- 仕事と家事・育児がいずれもジェンダーレスになり、これまでごく少数だった「女性の海外駐在員」が増え、それに伴い「駐夫」(駐在員の夫)も増えてきた。
- 「駐夫」は主夫として、慣れない海外の生活で主に家事・育児を担うことになる。さらに、「妻のほうが稼ぎが多い」という事態も出てくる。さて男の自尊心は? 生き方は?
- 女性駐在員と帯同した男性は、夫婦間の性別役割分担において、新たな夫婦のスタイルを実現した存在だ。彼らの実態をデータに基づいて明らかにする。
(*)本稿は『妻に稼がれる夫のジレンマ――共働き夫婦の性別役割意識をめぐって 』(小西一禎著、ちくま新書)の一部を抜粋・再編集したものです。
【後編】
妻の海外赴任について行った「駐夫」の葛藤…目の前のレールを走り続ける「男の闇」と決別したワケ
「夫は外で働き、妻は家庭を守るべきである」という考え方について、どうお考えですか。
賛成 33.5%
反対 64.3%
内閣府が2022年、18歳以上で日本国籍を持つ5000人を対象に実施した「男女共同参画社会に関する世論調査」で、実に興味深い結果が浮かび上がった。
長らく日本に巣くっている「男は仕事、女は家事・育児」という考え方に対し、過半数が「NO」を突き付けたのだ。反対と賛成のあいだに、ほぼ倍の開きがあることにも注目したい。
設問や調査方法が異なるため、単純には比べられないものの、同じ趣旨を尋ねる質問に対し、反対する声は年々高まっている。バブル期終盤の1992年には、反対が31.0%にとどまっていた。その後、次第に上昇し、2007年に52.1%と初めて半分を超えた。

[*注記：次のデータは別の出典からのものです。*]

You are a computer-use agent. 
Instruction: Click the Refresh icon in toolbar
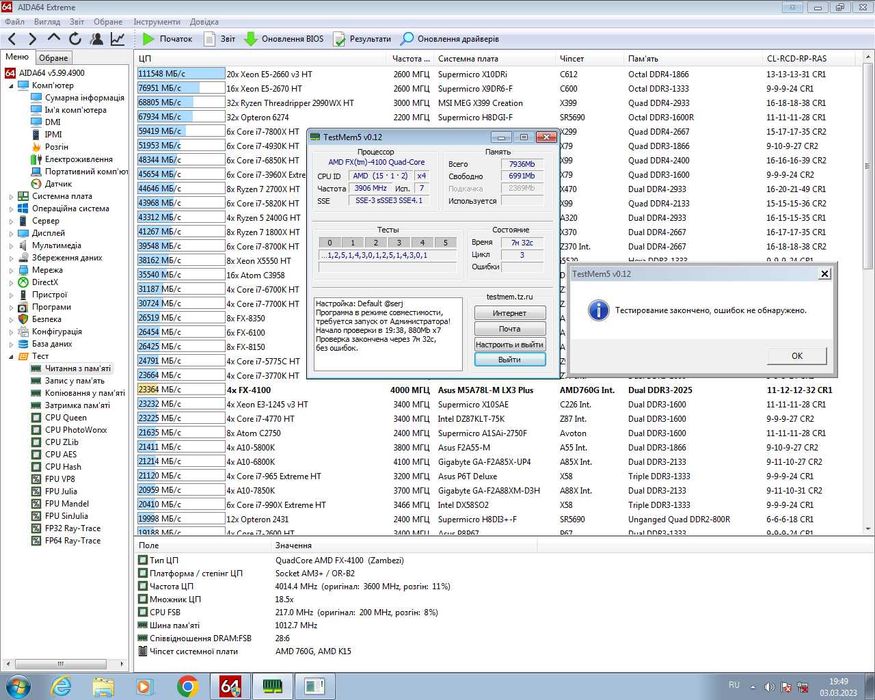pyautogui.click(x=76, y=39)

2012年、2014年は5割を切ったが、女性活躍推進法が施行された2016年に再び上向き、前回2019年は59.8%だった(図1―1)。
反対する理由(複数回答)を見ると、最も多かった答えは「固定的な夫と妻の役割分担の意識を押しつけるべきではないから」で70.8%。次いで、「夫も妻も働いた方が、多くの収入が得られると思うから」の44.8%、さらに「妻が働いて能力を発揮した方が、個人や社会にとって良いと思うから」(40.0%)、「男女平等に反すると思うから」(35.7%)と続く(図1―2)。